(Rows showing where targets appear)

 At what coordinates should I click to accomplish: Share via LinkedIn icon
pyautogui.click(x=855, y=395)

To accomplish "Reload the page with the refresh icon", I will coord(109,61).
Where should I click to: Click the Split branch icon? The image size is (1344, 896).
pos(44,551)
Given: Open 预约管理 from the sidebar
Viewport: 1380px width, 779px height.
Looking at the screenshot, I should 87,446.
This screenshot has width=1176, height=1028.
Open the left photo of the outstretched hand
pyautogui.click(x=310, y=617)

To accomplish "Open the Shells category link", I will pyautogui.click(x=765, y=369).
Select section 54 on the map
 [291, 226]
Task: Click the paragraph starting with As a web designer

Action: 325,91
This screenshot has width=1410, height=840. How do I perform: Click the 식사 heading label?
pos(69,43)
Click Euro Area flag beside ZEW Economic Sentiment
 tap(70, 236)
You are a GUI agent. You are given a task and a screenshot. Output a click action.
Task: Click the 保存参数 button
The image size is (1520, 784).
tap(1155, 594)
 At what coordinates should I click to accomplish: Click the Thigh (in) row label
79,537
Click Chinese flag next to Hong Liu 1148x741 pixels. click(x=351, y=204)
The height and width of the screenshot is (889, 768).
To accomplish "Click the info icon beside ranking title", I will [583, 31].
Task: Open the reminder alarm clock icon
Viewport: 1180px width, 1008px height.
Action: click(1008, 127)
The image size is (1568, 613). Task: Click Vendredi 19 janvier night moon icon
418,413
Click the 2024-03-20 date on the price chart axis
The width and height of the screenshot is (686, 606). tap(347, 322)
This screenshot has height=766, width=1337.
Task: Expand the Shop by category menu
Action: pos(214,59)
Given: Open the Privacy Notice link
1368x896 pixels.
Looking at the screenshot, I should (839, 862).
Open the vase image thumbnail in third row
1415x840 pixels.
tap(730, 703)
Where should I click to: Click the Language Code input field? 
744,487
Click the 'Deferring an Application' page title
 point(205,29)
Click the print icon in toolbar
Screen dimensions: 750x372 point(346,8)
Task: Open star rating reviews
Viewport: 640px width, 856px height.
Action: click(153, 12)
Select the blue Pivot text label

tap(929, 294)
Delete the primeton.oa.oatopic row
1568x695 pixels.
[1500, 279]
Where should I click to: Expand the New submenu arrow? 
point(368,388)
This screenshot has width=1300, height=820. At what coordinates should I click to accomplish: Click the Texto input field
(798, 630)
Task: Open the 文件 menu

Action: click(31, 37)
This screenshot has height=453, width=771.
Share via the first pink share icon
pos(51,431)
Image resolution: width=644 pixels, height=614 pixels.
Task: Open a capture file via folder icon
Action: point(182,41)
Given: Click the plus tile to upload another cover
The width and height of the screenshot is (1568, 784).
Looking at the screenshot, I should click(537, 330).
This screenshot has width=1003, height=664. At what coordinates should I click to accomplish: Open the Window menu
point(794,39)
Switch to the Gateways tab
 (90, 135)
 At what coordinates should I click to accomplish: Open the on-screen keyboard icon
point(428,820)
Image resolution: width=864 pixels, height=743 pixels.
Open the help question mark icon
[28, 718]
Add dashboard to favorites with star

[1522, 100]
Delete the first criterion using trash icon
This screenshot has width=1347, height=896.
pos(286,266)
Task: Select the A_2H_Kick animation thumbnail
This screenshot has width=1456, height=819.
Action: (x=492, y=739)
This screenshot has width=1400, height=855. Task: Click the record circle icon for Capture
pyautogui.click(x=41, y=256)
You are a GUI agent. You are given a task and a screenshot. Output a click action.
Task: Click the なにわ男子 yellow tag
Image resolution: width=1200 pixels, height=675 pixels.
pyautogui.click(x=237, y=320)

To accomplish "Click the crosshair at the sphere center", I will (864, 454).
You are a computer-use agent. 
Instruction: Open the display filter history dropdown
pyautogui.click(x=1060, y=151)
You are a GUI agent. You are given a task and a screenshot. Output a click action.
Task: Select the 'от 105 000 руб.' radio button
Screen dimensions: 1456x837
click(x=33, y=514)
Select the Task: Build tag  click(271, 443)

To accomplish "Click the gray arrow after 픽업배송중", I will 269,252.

> [Exercise description]: Print every line of the material above verbatim, from the first line to the last.

> [The result]:
 At what coordinates should I click to accomplish: Share via LinkedIn icon
pyautogui.click(x=855, y=395)

To accomplish "Reload the page with the refresh icon", I will coord(109,61).
Where should I click to: Click the Split branch icon? The image size is (1344, 896).
pos(44,551)
Given: Open 预约管理 from the sidebar
Viewport: 1380px width, 779px height.
Looking at the screenshot, I should 87,446.
This screenshot has width=1176, height=1028.
Open the left photo of the outstretched hand
pyautogui.click(x=310, y=617)

To accomplish "Open the Shells category link", I will pyautogui.click(x=765, y=369).
Select section 54 on the map
 [291, 226]
Task: Click the paragraph starting with As a web designer

Action: 325,91
This screenshot has width=1410, height=840. How do I perform: Click the 식사 heading label?
pos(69,43)
Click Euro Area flag beside ZEW Economic Sentiment
 tap(70, 236)
You are a GUI agent. You are given a task and a screenshot. Output a click action.
Task: Click the 保存参数 button
The image size is (1520, 784).
tap(1155, 594)
 At what coordinates should I click to accomplish: Click the Thigh (in) row label
79,537
Click Chinese flag next to Hong Liu 1148x741 pixels. click(x=351, y=204)
The height and width of the screenshot is (889, 768).
To accomplish "Click the info icon beside ranking title", I will [583, 31].
Task: Open the reminder alarm clock icon
Viewport: 1180px width, 1008px height.
Action: click(1008, 127)
The image size is (1568, 613). Task: Click Vendredi 19 janvier night moon icon
418,413
Click the 2024-03-20 date on the price chart axis
The width and height of the screenshot is (686, 606). tap(347, 322)
This screenshot has height=766, width=1337.
Task: Expand the Shop by category menu
Action: pos(214,59)
Given: Open the Privacy Notice link
1368x896 pixels.
Looking at the screenshot, I should (839, 862).
Open the vase image thumbnail in third row
1415x840 pixels.
tap(730, 703)
Where should I click to: Click the Language Code input field? 
744,487
Click the 'Deferring an Application' page title
 point(205,29)
Click the print icon in toolbar
Screen dimensions: 750x372 point(346,8)
Task: Open star rating reviews
Viewport: 640px width, 856px height.
Action: click(153, 12)
Select the blue Pivot text label

tap(929, 294)
Delete the primeton.oa.oatopic row
1568x695 pixels.
[1500, 279]
Where should I click to: Expand the New submenu arrow? 
point(368,388)
This screenshot has width=1300, height=820. At what coordinates should I click to accomplish: Click the Texto input field
(798, 630)
Task: Open the 文件 menu

Action: click(31, 37)
This screenshot has height=453, width=771.
Share via the first pink share icon
pos(51,431)
Image resolution: width=644 pixels, height=614 pixels.
Task: Open a capture file via folder icon
Action: point(182,41)
Given: Click the plus tile to upload another cover
The width and height of the screenshot is (1568, 784).
Looking at the screenshot, I should click(537, 330).
This screenshot has width=1003, height=664. At what coordinates should I click to accomplish: Open the Window menu
point(794,39)
Switch to the Gateways tab
 (90, 135)
 At what coordinates should I click to accomplish: Open the on-screen keyboard icon
point(428,820)
Image resolution: width=864 pixels, height=743 pixels.
Open the help question mark icon
[28, 718]
Add dashboard to favorites with star

[1522, 100]
Delete the first criterion using trash icon
This screenshot has width=1347, height=896.
pos(286,266)
Task: Select the A_2H_Kick animation thumbnail
This screenshot has width=1456, height=819.
Action: (x=492, y=739)
This screenshot has width=1400, height=855. Task: Click the record circle icon for Capture
pyautogui.click(x=41, y=256)
You are a GUI agent. You are given a task and a screenshot. Output a click action.
Task: Click the なにわ男子 yellow tag
Image resolution: width=1200 pixels, height=675 pixels.
pyautogui.click(x=237, y=320)

To accomplish "Click the crosshair at the sphere center", I will (864, 454).
You are a computer-use agent. 
Instruction: Open the display filter history dropdown
pyautogui.click(x=1060, y=151)
You are a GUI agent. You are given a task and a screenshot. Output a click action.
Task: Select the 'от 105 000 руб.' radio button
Screen dimensions: 1456x837
click(x=33, y=514)
Select the Task: Build tag  click(271, 443)

To accomplish "Click the gray arrow after 픽업배송중", I will 269,252.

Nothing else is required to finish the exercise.